Spesso, però, così non accade. Dal mio osservatorio economico e sociale posto nel mondo delle imprese e della formazione osservo piuttosto l’attuarsi di leadership “ristrette”, parafrasando per modo di dire Einstein, leadership asfittiche, micragnose, gelose, in definitiva deboli, per cui mi sento di elencare brevemente alcuni atteggiamenti che non sono da leader, ma tuttalpiù da manager piuttosto timorosi e preoccupati. Ecco.

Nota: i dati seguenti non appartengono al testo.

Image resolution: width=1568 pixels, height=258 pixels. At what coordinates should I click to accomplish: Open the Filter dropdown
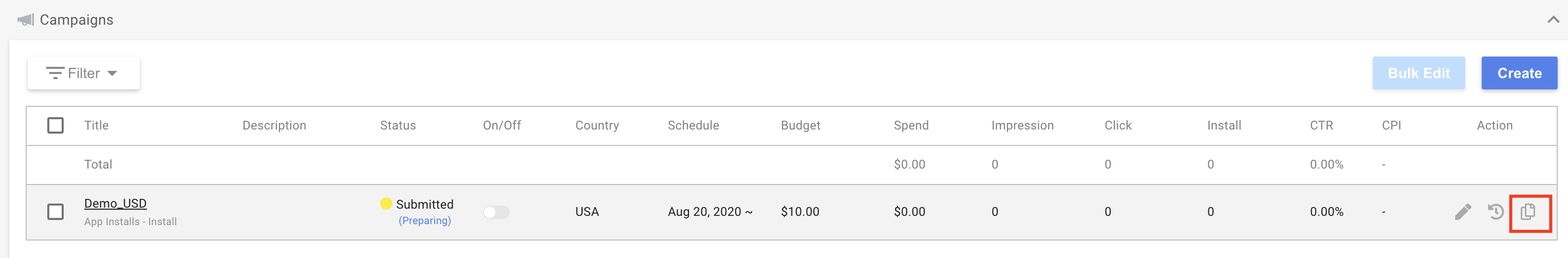coord(83,73)
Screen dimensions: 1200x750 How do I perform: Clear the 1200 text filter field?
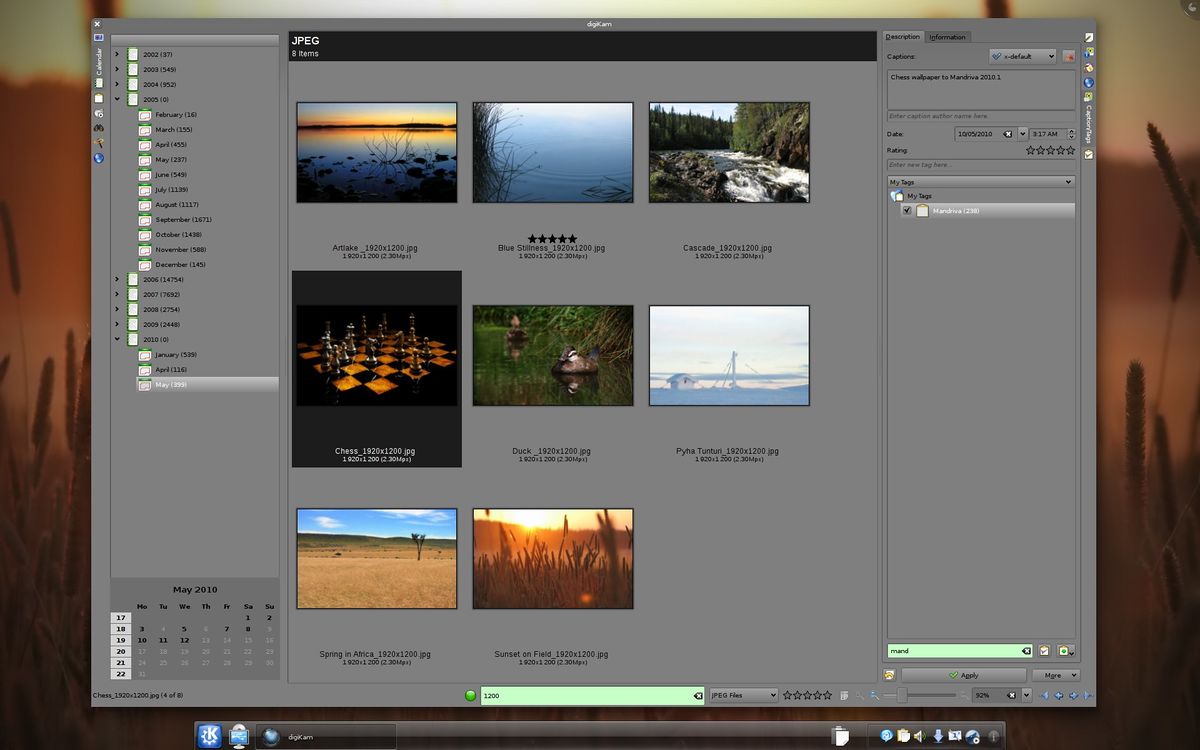pyautogui.click(x=697, y=695)
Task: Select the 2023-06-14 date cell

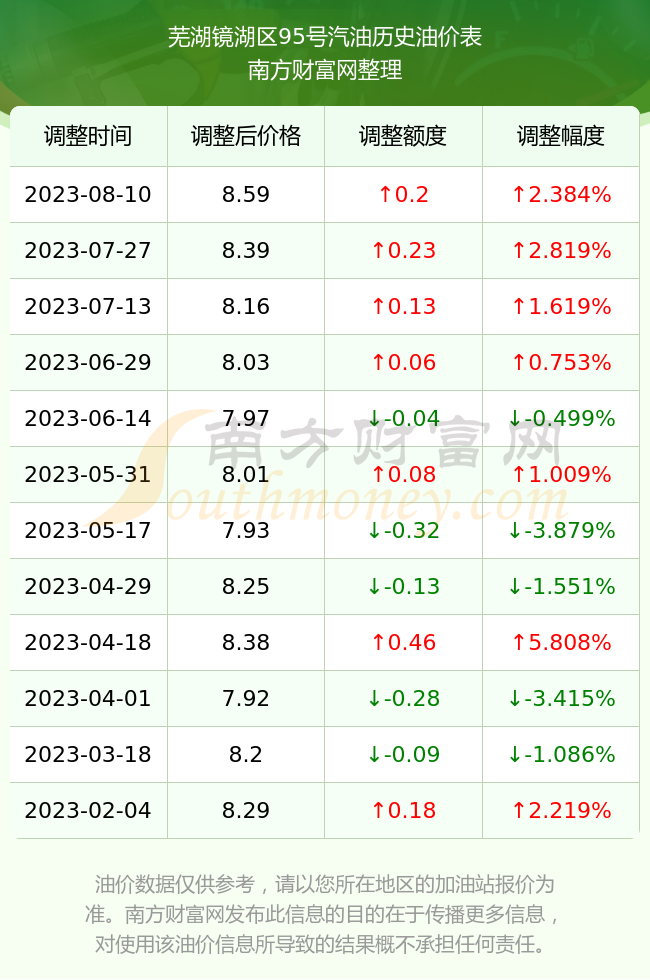Action: pos(88,418)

Non è esercizio di leadership vera quella di coloro che, a fronte di un’analisi altrui, ribattono subito con avversative del tipo “ma, però”, e quindi sono immediatamente esclusivi, invece che inclusivi, non cogliendo quello che di buono e vero sta nel dire altrui.
Non è esercizio di leadership vera quando si esagera nell’uso del pronome “io” se ci si riferisce a lavori fatti “a più mani” e da più teste, invece di usare il “noi”.

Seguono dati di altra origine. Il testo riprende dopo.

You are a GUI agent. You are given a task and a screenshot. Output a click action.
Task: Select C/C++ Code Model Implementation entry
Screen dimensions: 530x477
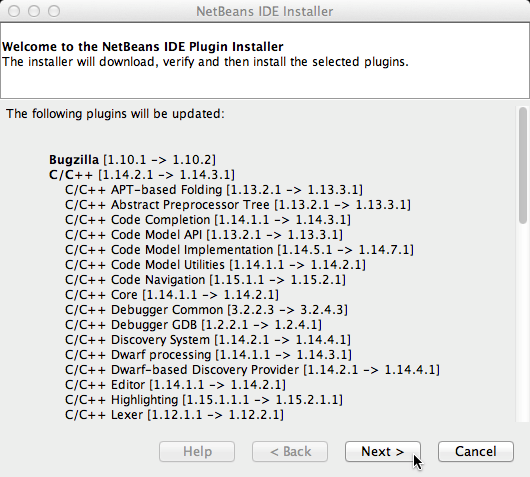tap(239, 250)
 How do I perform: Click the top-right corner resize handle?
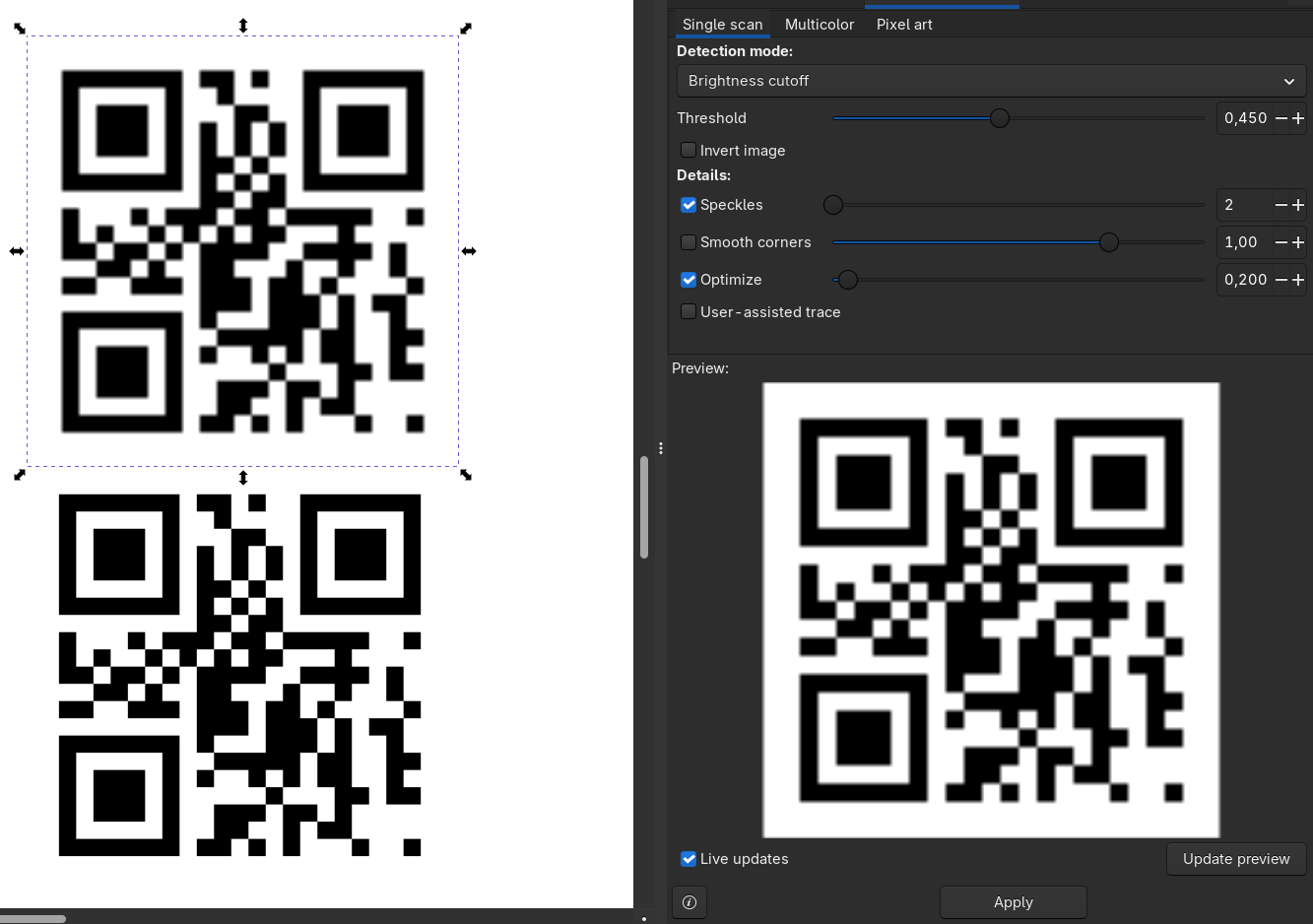click(466, 29)
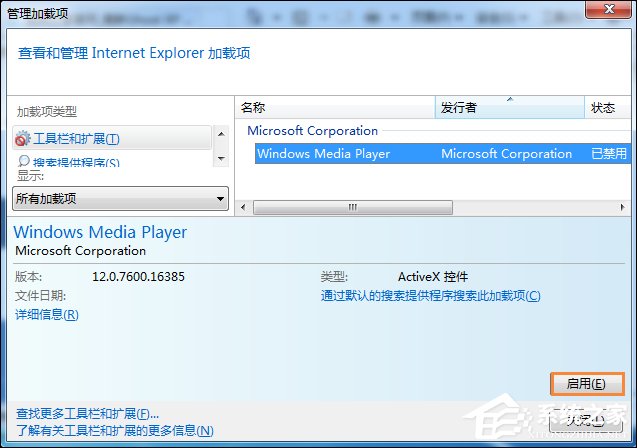Sort add-ons by 名称 column header
The height and width of the screenshot is (448, 637).
[335, 108]
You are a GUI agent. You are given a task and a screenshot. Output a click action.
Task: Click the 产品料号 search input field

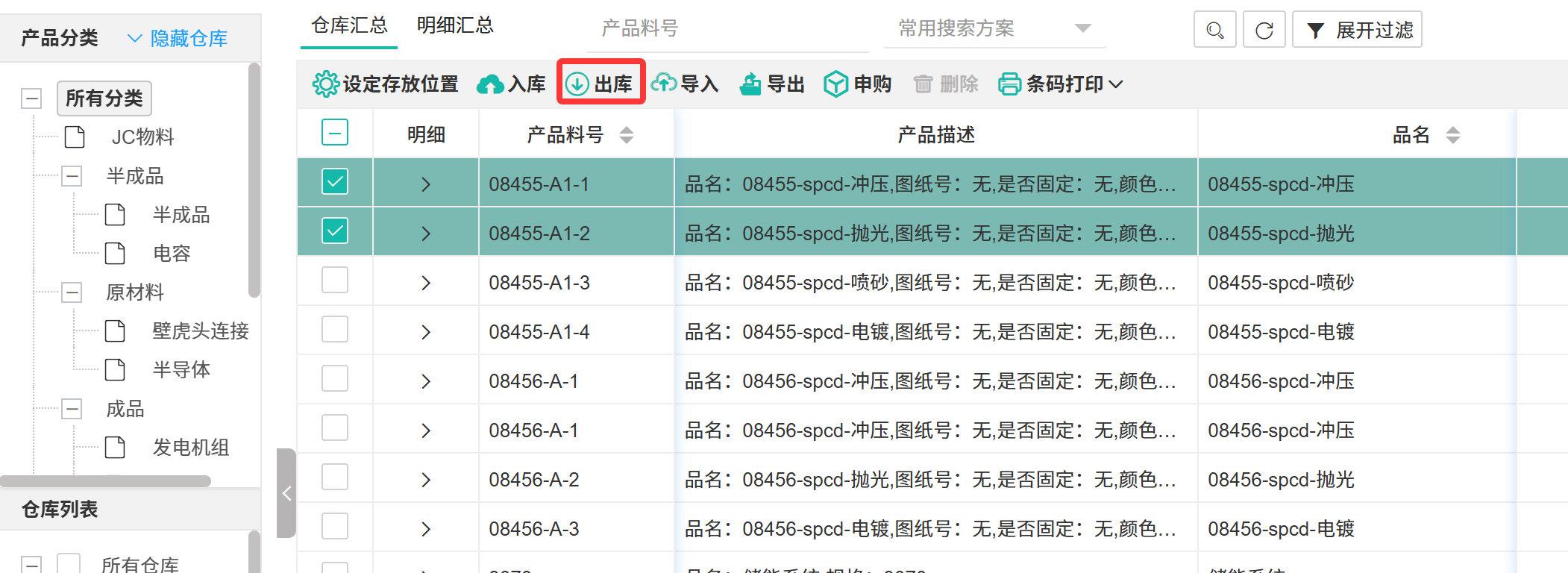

Non è esercizio di leadership vera quando nelle riunioni, invece di suggerire come si potrebbe migliorare il lavoro tra colleghi, si tende a metterli in difficoltà con toni perentori e inquisitori, invece che accompagnare il discorso verso una progettazione condivisa del lavoro.
Non è esercizio di leadership vera quando nel riferire fatti e temi che riguardano colleghi terzi, magari assenti, si omettono passaggi e particolari che, se citati, potrebbero cambiare il senso del report o della relazione. In questo caso si tratta anche di disonestà intellettuale e di scarsa attenzione a un’etica elementare.
Potrei continuare.
Ebbene, nella quotidianità, ma specialmente quando si studia la leadership in seminari e corsi specifici, ci si dovrebbe chieder quanto sia coerente con gli asserti teorici studiati il comportamento quotidiano concomitante e successivo, evidenziati dai casi esposti sopra “in negativo”, che possono essere tranquillamente rovesciati in indicazioni proattive utili.
Ce lo si chiede? Ho l’impressione che spesso non sia così, e pertanto vale la pena di acquisire questa consapevolezza e non restare fermi, pena l’esercizio di una leadership solo ordinaria, e povera di valore e di potenziale di crescita.